> _Stated task_:
Reproduce all of the data below verbatim, line by line, without altering any character.

-------- Entries supplied --------

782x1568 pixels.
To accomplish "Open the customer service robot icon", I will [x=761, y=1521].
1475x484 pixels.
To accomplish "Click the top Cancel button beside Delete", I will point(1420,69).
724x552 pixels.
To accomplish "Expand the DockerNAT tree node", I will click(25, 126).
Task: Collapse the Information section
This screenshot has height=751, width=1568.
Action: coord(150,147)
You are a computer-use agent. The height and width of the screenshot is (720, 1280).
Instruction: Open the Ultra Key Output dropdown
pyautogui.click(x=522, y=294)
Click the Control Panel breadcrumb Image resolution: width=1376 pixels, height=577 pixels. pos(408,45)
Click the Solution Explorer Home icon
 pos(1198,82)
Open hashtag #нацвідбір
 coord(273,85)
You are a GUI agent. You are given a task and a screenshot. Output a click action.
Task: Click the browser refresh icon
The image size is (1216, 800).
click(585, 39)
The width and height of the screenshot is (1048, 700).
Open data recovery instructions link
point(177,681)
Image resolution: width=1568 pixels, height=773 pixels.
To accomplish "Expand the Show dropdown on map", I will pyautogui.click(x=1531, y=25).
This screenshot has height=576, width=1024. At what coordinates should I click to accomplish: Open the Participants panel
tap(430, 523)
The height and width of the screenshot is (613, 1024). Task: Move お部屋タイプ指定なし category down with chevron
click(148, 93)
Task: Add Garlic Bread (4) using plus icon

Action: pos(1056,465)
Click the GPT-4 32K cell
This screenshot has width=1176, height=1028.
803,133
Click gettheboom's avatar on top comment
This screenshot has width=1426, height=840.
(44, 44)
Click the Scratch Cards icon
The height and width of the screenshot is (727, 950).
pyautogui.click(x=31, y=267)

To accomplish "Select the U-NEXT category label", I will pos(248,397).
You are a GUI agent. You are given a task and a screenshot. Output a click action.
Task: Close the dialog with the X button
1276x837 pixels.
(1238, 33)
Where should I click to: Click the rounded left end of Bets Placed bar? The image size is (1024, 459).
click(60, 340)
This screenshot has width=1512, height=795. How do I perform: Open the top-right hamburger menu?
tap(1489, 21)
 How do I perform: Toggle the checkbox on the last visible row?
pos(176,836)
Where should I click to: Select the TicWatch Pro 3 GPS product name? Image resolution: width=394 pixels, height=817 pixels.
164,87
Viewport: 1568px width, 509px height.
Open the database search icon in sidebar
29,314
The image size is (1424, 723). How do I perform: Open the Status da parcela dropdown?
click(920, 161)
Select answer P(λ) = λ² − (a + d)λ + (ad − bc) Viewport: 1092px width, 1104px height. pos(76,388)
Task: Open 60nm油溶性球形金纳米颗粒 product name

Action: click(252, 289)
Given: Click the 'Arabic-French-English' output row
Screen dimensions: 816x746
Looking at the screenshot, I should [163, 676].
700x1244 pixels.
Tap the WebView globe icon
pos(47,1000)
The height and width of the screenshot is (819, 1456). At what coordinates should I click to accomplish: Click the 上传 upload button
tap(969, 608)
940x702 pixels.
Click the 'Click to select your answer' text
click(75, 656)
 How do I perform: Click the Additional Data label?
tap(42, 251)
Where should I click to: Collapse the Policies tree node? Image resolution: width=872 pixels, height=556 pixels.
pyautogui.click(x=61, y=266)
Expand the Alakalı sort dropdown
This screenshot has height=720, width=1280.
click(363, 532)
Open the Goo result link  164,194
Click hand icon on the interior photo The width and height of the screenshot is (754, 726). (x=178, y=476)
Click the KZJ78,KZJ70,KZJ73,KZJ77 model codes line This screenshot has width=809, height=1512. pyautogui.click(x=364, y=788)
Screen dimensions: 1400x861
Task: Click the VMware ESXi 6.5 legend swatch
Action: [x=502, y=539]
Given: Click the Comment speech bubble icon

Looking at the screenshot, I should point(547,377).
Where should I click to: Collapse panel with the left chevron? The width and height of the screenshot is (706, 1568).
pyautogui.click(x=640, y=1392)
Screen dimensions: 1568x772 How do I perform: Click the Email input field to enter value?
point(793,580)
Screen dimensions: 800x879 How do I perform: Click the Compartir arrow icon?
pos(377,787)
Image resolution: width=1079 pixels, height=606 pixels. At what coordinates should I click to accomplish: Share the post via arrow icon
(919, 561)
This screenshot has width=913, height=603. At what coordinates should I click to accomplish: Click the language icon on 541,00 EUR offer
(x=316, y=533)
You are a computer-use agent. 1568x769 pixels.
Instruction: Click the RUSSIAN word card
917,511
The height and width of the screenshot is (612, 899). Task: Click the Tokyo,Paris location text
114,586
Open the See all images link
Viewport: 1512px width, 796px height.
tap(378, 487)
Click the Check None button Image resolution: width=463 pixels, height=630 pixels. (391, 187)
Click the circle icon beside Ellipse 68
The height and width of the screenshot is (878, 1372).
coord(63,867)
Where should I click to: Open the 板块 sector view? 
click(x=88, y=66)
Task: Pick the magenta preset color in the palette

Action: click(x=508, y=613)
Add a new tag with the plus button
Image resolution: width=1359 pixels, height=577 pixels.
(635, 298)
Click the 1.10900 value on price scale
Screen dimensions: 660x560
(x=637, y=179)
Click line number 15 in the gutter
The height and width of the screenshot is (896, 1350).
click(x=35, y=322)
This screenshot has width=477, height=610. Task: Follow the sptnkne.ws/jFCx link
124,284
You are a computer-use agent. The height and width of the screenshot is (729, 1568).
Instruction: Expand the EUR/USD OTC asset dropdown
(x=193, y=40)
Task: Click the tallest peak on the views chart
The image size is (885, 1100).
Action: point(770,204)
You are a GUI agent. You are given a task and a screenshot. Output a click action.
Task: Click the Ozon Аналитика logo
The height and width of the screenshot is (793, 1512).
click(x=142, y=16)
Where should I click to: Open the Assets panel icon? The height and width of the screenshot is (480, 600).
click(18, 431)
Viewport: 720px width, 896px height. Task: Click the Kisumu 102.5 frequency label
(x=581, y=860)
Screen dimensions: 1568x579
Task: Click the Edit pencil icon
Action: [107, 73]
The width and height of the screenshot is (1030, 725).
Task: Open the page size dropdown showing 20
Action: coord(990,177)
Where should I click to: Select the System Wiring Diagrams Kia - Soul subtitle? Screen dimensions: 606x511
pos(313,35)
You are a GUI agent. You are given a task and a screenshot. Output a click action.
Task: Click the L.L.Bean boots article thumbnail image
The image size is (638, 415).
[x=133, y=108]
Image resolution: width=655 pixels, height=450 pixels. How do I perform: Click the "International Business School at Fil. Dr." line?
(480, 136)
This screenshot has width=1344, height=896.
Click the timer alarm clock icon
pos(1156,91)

--------

> _Answer to this task_:
782x1568 pixels.
To accomplish "Open the customer service robot icon", I will [x=761, y=1521].
1475x484 pixels.
To accomplish "Click the top Cancel button beside Delete", I will point(1420,69).
724x552 pixels.
To accomplish "Expand the DockerNAT tree node", I will click(25, 126).
Task: Collapse the Information section
This screenshot has height=751, width=1568.
Action: coord(150,147)
You are a computer-use agent. The height and width of the screenshot is (720, 1280).
Instruction: Open the Ultra Key Output dropdown
pyautogui.click(x=522, y=294)
Click the Control Panel breadcrumb Image resolution: width=1376 pixels, height=577 pixels. pos(408,45)
Click the Solution Explorer Home icon
 pos(1198,82)
Open hashtag #нацвідбір
 coord(273,85)
You are a GUI agent. You are given a task and a screenshot. Output a click action.
Task: Click the browser refresh icon
The image size is (1216, 800).
click(585, 39)
The width and height of the screenshot is (1048, 700).
Open data recovery instructions link
point(177,681)
Image resolution: width=1568 pixels, height=773 pixels.
To accomplish "Expand the Show dropdown on map", I will pyautogui.click(x=1531, y=25).
This screenshot has height=576, width=1024. At what coordinates should I click to accomplish: Open the Participants panel
tap(430, 523)
The height and width of the screenshot is (613, 1024). Task: Move お部屋タイプ指定なし category down with chevron
click(148, 93)
Task: Add Garlic Bread (4) using plus icon

Action: pos(1056,465)
Click the GPT-4 32K cell
This screenshot has width=1176, height=1028.
803,133
Click gettheboom's avatar on top comment
This screenshot has width=1426, height=840.
(44, 44)
Click the Scratch Cards icon
The height and width of the screenshot is (727, 950).
pyautogui.click(x=31, y=267)

To accomplish "Select the U-NEXT category label", I will pos(248,397).
You are a GUI agent. You are given a task and a screenshot. Output a click action.
Task: Close the dialog with the X button
1276x837 pixels.
(1238, 33)
Where should I click to: Click the rounded left end of Bets Placed bar? The image size is (1024, 459).
click(60, 340)
This screenshot has width=1512, height=795. How do I perform: Open the top-right hamburger menu?
tap(1489, 21)
 How do I perform: Toggle the checkbox on the last visible row?
pos(176,836)
Where should I click to: Select the TicWatch Pro 3 GPS product name? Image resolution: width=394 pixels, height=817 pixels.
164,87
Viewport: 1568px width, 509px height.
Open the database search icon in sidebar
29,314
The image size is (1424, 723). How do I perform: Open the Status da parcela dropdown?
click(920, 161)
Select answer P(λ) = λ² − (a + d)λ + (ad − bc) Viewport: 1092px width, 1104px height. pos(76,388)
Task: Open 60nm油溶性球形金纳米颗粒 product name

Action: click(252, 289)
Given: Click the 'Arabic-French-English' output row
Screen dimensions: 816x746
Looking at the screenshot, I should [163, 676].
700x1244 pixels.
Tap the WebView globe icon
pos(47,1000)
The height and width of the screenshot is (819, 1456). At what coordinates should I click to accomplish: Click the 上传 upload button
tap(969, 608)
940x702 pixels.
Click the 'Click to select your answer' text
click(75, 656)
 How do I perform: Click the Additional Data label?
tap(42, 251)
Where should I click to: Collapse the Policies tree node? Image resolution: width=872 pixels, height=556 pixels.
pyautogui.click(x=61, y=266)
Expand the Alakalı sort dropdown
This screenshot has height=720, width=1280.
click(363, 532)
Open the Goo result link  164,194
Click hand icon on the interior photo The width and height of the screenshot is (754, 726). (x=178, y=476)
Click the KZJ78,KZJ70,KZJ73,KZJ77 model codes line This screenshot has width=809, height=1512. pyautogui.click(x=364, y=788)
Screen dimensions: 1400x861
Task: Click the VMware ESXi 6.5 legend swatch
Action: [x=502, y=539]
Given: Click the Comment speech bubble icon

Looking at the screenshot, I should point(547,377).
Where should I click to: Collapse panel with the left chevron? The width and height of the screenshot is (706, 1568).
pyautogui.click(x=640, y=1392)
Screen dimensions: 1568x772 How do I perform: Click the Email input field to enter value?
point(793,580)
Screen dimensions: 800x879 How do I perform: Click the Compartir arrow icon?
pos(377,787)
Image resolution: width=1079 pixels, height=606 pixels. At what coordinates should I click to accomplish: Share the post via arrow icon
(919, 561)
This screenshot has width=913, height=603. At what coordinates should I click to accomplish: Click the language icon on 541,00 EUR offer
(x=316, y=533)
You are a computer-use agent. 1568x769 pixels.
Instruction: Click the RUSSIAN word card
917,511
The height and width of the screenshot is (612, 899). Task: Click the Tokyo,Paris location text
114,586
Open the See all images link
Viewport: 1512px width, 796px height.
tap(378, 487)
Click the Check None button Image resolution: width=463 pixels, height=630 pixels. (391, 187)
Click the circle icon beside Ellipse 68
The height and width of the screenshot is (878, 1372).
coord(63,867)
Where should I click to: Open the 板块 sector view? 
click(x=88, y=66)
Task: Pick the magenta preset color in the palette

Action: click(x=508, y=613)
Add a new tag with the plus button
Image resolution: width=1359 pixels, height=577 pixels.
(635, 298)
Click the 1.10900 value on price scale
Screen dimensions: 660x560
(x=637, y=179)
Click line number 15 in the gutter
The height and width of the screenshot is (896, 1350).
click(x=35, y=322)
This screenshot has width=477, height=610. Task: Follow the sptnkne.ws/jFCx link
124,284
You are a computer-use agent. The height and width of the screenshot is (729, 1568).
Instruction: Expand the EUR/USD OTC asset dropdown
(x=193, y=40)
Task: Click the tallest peak on the views chart
The image size is (885, 1100).
Action: point(770,204)
You are a GUI agent. You are given a task and a screenshot. Output a click action.
Task: Click the Ozon Аналитика logo
The height and width of the screenshot is (793, 1512).
click(x=142, y=16)
Where should I click to: Open the Assets panel icon? The height and width of the screenshot is (480, 600).
click(18, 431)
Viewport: 720px width, 896px height. Task: Click the Kisumu 102.5 frequency label
(x=581, y=860)
Screen dimensions: 1568x579
Task: Click the Edit pencil icon
Action: [107, 73]
The width and height of the screenshot is (1030, 725).
Task: Open the page size dropdown showing 20
Action: coord(990,177)
Where should I click to: Select the System Wiring Diagrams Kia - Soul subtitle? Screen dimensions: 606x511
pos(313,35)
You are a GUI agent. You are given a task and a screenshot. Output a click action.
Task: Click the L.L.Bean boots article thumbnail image
The image size is (638, 415).
[x=133, y=108]
Image resolution: width=655 pixels, height=450 pixels. How do I perform: Click the "International Business School at Fil. Dr." line?
(480, 136)
This screenshot has width=1344, height=896.
Click the timer alarm clock icon
pos(1156,91)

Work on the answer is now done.